▸ Document segment:
--- START ---

The Story of the Week:
Patient #554: A healthy 24 year old woman who walked 10
miles on foot to the HIV clinic with her sick 15 month old baby.
Her baby is so sick that he now weighs only 16 lbs. [HIV can be
passed from mother to baby during the process of childbirth or
breastfeeding] Because HIV progression to disease occurs faster
in infants than in adults, the mother may still be healthy, but
the child will get sick from opportunistic infections at a young
age. When she was tested she was found to be HIV+ with a CD4 count
of 599 (in the US treatment with ARVs begins below 350; in Zambia
below 200). Although she does not need treatment now, she has
a disease that is likely to be fatal, that has an intense social
stigma, and she has learned that she may have given her fifteen
month old baby HIV. She was given vitamins, which may help delay
AIDS in undernourished people, and an appointment for three months.
Patient #553: Fifteen-month-old baby of #554 above. Admitted
underweight with diarrhea, 16 lbs. After treatment for malnutrition
he now weighs 21 lbs. Now on multivitamins and Septrin prophylaxis
(to prevent PCP pneumonia and cerebral toxoplasmosis). As long
as he stays healthy, we will not start ARVs but will retest the
baby for AIDS after he is 18 months old and has been weaned for
three months. A mother's antibodies stay in her baby for up to
18 months and are transmitted in breast milk, so we cannot know
for sure whether this baby has AIDS until then.
Cases like these really break my heart. It is bad enough to find
out that you have a terrible disease, but to have given it to
your child would be almost unbearable. By providing medications,
your support can prevent babies from being born with AIDS and
save childrens' lives and ease their parents pain.

--- END ---

▸ Data extract:

--- START ---

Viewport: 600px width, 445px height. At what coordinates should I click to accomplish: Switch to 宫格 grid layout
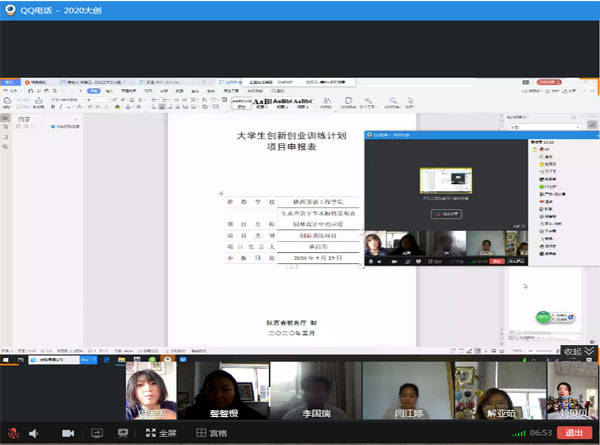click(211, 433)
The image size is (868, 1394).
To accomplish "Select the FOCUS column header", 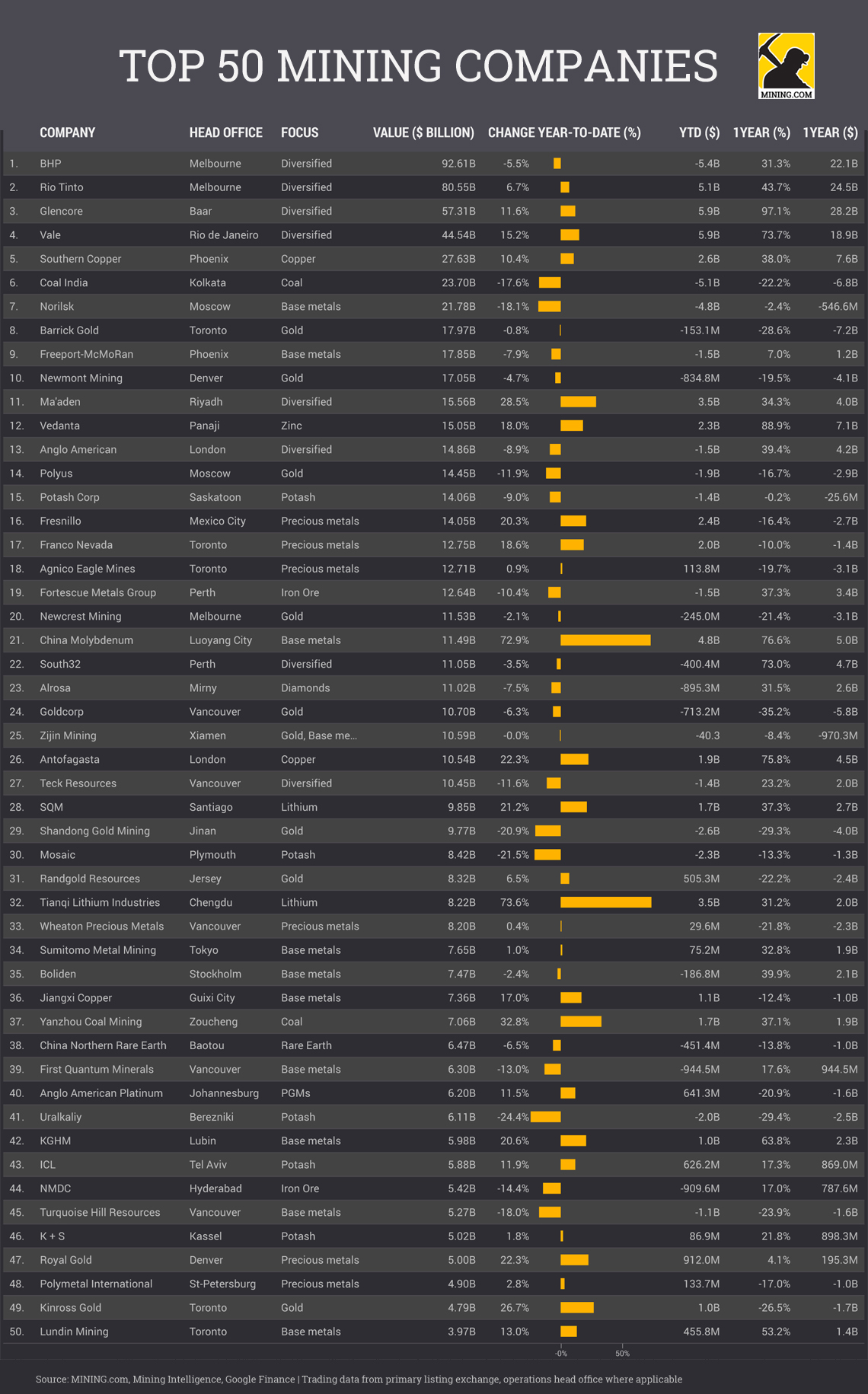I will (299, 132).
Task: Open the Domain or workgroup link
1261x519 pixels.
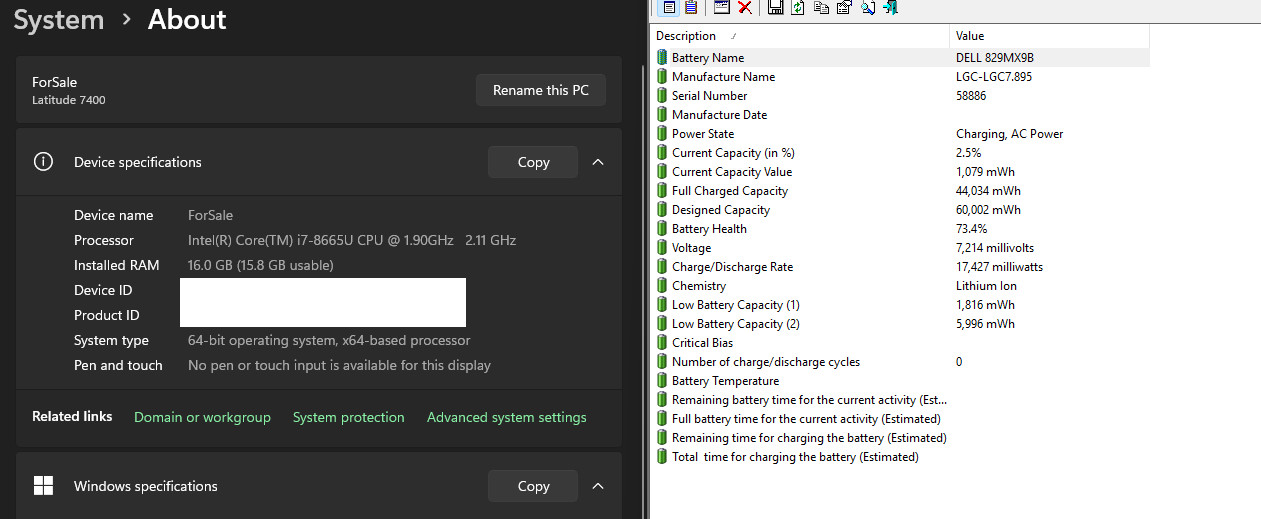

--- END ---

▸ Exercise brief: From the story of the week, list every CD4 count figure it gives and state what each one refers to.

▸ Solution to this exercise:
- 599: the CD4 count found when the 24-year-old mother (Patient #554) was tested
- 350: the count below which ARV treatment begins in the US
- 200: the count below which ARV treatment begins in Zambia